Top of Data to use

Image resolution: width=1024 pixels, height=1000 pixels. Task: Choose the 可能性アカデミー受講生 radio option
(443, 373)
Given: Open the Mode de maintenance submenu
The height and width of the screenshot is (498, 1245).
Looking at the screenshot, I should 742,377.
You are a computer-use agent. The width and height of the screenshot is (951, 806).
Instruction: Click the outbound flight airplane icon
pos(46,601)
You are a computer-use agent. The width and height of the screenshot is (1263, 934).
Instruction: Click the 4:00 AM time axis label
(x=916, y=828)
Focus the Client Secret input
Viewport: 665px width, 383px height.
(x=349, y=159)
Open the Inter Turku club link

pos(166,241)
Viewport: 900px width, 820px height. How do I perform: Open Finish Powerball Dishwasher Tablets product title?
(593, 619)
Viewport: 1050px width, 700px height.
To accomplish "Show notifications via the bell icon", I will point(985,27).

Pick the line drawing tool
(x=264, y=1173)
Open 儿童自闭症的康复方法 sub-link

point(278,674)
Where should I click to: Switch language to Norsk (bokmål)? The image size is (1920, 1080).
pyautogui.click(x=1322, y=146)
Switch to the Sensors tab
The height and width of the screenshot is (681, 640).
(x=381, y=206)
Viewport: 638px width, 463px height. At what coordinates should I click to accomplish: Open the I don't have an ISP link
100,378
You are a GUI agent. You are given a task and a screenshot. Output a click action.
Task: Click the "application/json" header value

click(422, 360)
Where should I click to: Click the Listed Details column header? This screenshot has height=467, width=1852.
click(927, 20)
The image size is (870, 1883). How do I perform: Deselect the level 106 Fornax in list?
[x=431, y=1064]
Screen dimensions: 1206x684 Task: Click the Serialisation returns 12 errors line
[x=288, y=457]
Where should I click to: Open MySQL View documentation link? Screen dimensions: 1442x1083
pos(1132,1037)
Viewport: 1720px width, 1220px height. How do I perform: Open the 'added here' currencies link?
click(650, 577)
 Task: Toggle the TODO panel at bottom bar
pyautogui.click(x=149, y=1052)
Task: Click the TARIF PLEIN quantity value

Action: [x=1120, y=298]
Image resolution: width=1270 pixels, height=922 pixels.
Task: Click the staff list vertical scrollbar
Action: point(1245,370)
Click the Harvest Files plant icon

Bottom of Data to use

• Task item: Show all lines above that contain "agent".

• Response:
You are a computer-use agent. The width and height of the screenshot is (951, 806).
You are a computer-use agent. The width and height of the screenshot is (1263, 934).
You are a GUI agent. You are given a task and a screenshot. Output a click action.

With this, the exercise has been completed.